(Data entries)

* * * * *

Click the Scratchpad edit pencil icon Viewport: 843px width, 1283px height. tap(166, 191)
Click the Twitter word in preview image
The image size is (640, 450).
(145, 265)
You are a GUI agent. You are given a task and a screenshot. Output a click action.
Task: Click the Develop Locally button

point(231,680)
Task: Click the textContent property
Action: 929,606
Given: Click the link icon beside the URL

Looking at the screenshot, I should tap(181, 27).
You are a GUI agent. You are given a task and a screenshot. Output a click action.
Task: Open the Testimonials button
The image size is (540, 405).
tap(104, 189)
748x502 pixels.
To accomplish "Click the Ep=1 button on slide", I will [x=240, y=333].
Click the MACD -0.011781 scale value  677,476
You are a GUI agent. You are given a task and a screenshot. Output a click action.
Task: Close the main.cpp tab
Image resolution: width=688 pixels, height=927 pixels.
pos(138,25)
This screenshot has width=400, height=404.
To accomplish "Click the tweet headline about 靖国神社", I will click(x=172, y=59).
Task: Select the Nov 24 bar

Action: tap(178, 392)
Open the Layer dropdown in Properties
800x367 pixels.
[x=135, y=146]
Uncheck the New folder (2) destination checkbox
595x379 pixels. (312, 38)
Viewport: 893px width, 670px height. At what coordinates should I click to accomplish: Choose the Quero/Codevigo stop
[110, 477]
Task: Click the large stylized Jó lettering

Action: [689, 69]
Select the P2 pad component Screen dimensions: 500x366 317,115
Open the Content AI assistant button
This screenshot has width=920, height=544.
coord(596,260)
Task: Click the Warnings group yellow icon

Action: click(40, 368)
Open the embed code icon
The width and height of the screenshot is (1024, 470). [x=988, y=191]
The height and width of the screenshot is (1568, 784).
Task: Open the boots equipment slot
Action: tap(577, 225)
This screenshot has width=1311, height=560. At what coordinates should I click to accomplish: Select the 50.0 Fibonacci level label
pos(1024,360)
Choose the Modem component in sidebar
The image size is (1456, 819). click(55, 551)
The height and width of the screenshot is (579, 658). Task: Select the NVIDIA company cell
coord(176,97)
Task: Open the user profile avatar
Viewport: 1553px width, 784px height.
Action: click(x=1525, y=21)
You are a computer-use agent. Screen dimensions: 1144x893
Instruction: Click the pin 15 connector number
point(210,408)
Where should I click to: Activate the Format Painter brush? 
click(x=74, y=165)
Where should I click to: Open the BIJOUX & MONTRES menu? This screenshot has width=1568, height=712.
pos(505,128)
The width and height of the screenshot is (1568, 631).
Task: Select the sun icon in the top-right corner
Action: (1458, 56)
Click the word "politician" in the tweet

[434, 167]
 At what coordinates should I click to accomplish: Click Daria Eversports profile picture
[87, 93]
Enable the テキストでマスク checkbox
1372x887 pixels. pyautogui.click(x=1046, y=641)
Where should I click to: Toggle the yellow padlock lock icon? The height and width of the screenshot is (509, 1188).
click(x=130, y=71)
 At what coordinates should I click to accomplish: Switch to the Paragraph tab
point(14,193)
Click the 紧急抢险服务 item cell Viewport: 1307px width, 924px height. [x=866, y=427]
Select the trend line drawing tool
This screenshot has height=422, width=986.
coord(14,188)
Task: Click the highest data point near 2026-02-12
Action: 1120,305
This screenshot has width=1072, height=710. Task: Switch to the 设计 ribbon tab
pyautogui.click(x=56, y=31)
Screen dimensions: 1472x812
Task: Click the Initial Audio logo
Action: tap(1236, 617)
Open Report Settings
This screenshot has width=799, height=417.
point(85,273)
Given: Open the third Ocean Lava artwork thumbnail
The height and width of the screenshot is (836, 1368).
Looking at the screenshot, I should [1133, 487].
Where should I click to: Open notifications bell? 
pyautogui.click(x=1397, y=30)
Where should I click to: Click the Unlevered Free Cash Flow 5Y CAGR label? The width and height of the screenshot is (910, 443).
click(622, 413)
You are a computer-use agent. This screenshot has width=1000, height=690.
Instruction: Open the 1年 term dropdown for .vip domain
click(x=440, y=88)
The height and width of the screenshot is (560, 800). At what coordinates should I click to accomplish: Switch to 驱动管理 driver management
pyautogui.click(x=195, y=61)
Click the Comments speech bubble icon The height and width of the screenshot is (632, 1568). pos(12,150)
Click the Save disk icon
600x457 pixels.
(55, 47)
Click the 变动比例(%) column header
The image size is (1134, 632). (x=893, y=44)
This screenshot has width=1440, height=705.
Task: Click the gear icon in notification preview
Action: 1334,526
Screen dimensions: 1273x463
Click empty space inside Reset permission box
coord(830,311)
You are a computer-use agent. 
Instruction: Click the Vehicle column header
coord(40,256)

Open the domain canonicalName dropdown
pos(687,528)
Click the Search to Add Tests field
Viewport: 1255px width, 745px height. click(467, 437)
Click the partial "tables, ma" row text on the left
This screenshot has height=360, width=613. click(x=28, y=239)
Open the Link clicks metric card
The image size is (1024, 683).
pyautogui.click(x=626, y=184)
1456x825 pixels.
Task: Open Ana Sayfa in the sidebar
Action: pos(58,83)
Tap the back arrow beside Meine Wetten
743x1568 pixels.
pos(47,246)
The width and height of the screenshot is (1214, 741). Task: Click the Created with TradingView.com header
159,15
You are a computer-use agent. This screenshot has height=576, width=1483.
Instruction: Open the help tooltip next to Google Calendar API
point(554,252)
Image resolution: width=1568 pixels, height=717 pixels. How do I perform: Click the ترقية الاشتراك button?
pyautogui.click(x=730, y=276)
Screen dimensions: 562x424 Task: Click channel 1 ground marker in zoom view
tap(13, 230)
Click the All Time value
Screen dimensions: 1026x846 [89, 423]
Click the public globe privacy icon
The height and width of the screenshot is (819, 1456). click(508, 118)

* * * * *

The records above must be transcribed without a single omission.

Click the Scratchpad edit pencil icon Viewport: 843px width, 1283px height. tap(166, 191)
Click the Twitter word in preview image
The image size is (640, 450).
(145, 265)
You are a GUI agent. You are given a task and a screenshot. Output a click action.
Task: Click the Develop Locally button

point(231,680)
Task: Click the textContent property
Action: 929,606
Given: Click the link icon beside the URL

Looking at the screenshot, I should tap(181, 27).
You are a GUI agent. You are given a task and a screenshot. Output a click action.
Task: Open the Testimonials button
The image size is (540, 405).
tap(104, 189)
748x502 pixels.
To accomplish "Click the Ep=1 button on slide", I will [x=240, y=333].
Click the MACD -0.011781 scale value  677,476
You are a GUI agent. You are given a task and a screenshot. Output a click action.
Task: Close the main.cpp tab
Image resolution: width=688 pixels, height=927 pixels.
pos(138,25)
This screenshot has width=400, height=404.
To accomplish "Click the tweet headline about 靖国神社", I will click(x=172, y=59).
Task: Select the Nov 24 bar

Action: tap(178, 392)
Open the Layer dropdown in Properties
800x367 pixels.
[x=135, y=146]
Uncheck the New folder (2) destination checkbox
595x379 pixels. (312, 38)
Viewport: 893px width, 670px height. At what coordinates should I click to accomplish: Choose the Quero/Codevigo stop
[110, 477]
Task: Click the large stylized Jó lettering

Action: [689, 69]
Select the P2 pad component Screen dimensions: 500x366 317,115
Open the Content AI assistant button
This screenshot has width=920, height=544.
coord(596,260)
Task: Click the Warnings group yellow icon

Action: click(40, 368)
Open the embed code icon
The width and height of the screenshot is (1024, 470). [x=988, y=191]
The height and width of the screenshot is (1568, 784).
Task: Open the boots equipment slot
Action: tap(577, 225)
This screenshot has width=1311, height=560. At what coordinates should I click to accomplish: Select the 50.0 Fibonacci level label
pos(1024,360)
Choose the Modem component in sidebar
The image size is (1456, 819). click(55, 551)
The height and width of the screenshot is (579, 658). Task: Select the NVIDIA company cell
coord(176,97)
Task: Open the user profile avatar
Viewport: 1553px width, 784px height.
Action: click(x=1525, y=21)
You are a computer-use agent. Screen dimensions: 1144x893
Instruction: Click the pin 15 connector number
point(210,408)
Where should I click to: Activate the Format Painter brush? 
click(x=74, y=165)
Where should I click to: Open the BIJOUX & MONTRES menu? This screenshot has width=1568, height=712.
pos(505,128)
The width and height of the screenshot is (1568, 631).
Task: Select the sun icon in the top-right corner
Action: (1458, 56)
Click the word "politician" in the tweet

[434, 167]
 At what coordinates should I click to accomplish: Click Daria Eversports profile picture
[87, 93]
Enable the テキストでマスク checkbox
1372x887 pixels. pyautogui.click(x=1046, y=641)
Where should I click to: Toggle the yellow padlock lock icon? The height and width of the screenshot is (509, 1188).
click(x=130, y=71)
 At what coordinates should I click to accomplish: Switch to the Paragraph tab
point(14,193)
Click the 紧急抢险服务 item cell Viewport: 1307px width, 924px height. [x=866, y=427]
Select the trend line drawing tool
This screenshot has height=422, width=986.
coord(14,188)
Task: Click the highest data point near 2026-02-12
Action: 1120,305
This screenshot has width=1072, height=710. Task: Switch to the 设计 ribbon tab
pyautogui.click(x=56, y=31)
Screen dimensions: 1472x812
Task: Click the Initial Audio logo
Action: tap(1236, 617)
Open Report Settings
This screenshot has width=799, height=417.
point(85,273)
Given: Open the third Ocean Lava artwork thumbnail
The height and width of the screenshot is (836, 1368).
Looking at the screenshot, I should [1133, 487].
Where should I click to: Open notifications bell? 
pyautogui.click(x=1397, y=30)
Where should I click to: Click the Unlevered Free Cash Flow 5Y CAGR label? The width and height of the screenshot is (910, 443).
click(622, 413)
You are a computer-use agent. This screenshot has width=1000, height=690.
Instruction: Open the 1年 term dropdown for .vip domain
click(x=440, y=88)
The height and width of the screenshot is (560, 800). At what coordinates should I click to accomplish: Switch to 驱动管理 driver management
pyautogui.click(x=195, y=61)
Click the Comments speech bubble icon The height and width of the screenshot is (632, 1568). pos(12,150)
Click the Save disk icon
600x457 pixels.
(55, 47)
Click the 变动比例(%) column header
The image size is (1134, 632). (x=893, y=44)
This screenshot has width=1440, height=705.
Task: Click the gear icon in notification preview
Action: 1334,526
Screen dimensions: 1273x463
Click empty space inside Reset permission box
coord(830,311)
You are a computer-use agent. 
Instruction: Click the Vehicle column header
coord(40,256)

Open the domain canonicalName dropdown
pos(687,528)
Click the Search to Add Tests field
Viewport: 1255px width, 745px height. click(467, 437)
Click the partial "tables, ma" row text on the left
This screenshot has height=360, width=613. click(x=28, y=239)
Open the Link clicks metric card
The image size is (1024, 683).
pyautogui.click(x=626, y=184)
1456x825 pixels.
Task: Open Ana Sayfa in the sidebar
Action: pos(58,83)
Tap the back arrow beside Meine Wetten
743x1568 pixels.
pos(47,246)
The width and height of the screenshot is (1214, 741). Task: Click the Created with TradingView.com header
159,15
You are a computer-use agent. This screenshot has height=576, width=1483.
Instruction: Open the help tooltip next to Google Calendar API
point(554,252)
Image resolution: width=1568 pixels, height=717 pixels. How do I perform: Click the ترقية الاشتراك button?
pyautogui.click(x=730, y=276)
Screen dimensions: 562x424 Task: Click channel 1 ground marker in zoom view
tap(13, 230)
Click the All Time value
Screen dimensions: 1026x846 [89, 423]
Click the public globe privacy icon
The height and width of the screenshot is (819, 1456). click(508, 118)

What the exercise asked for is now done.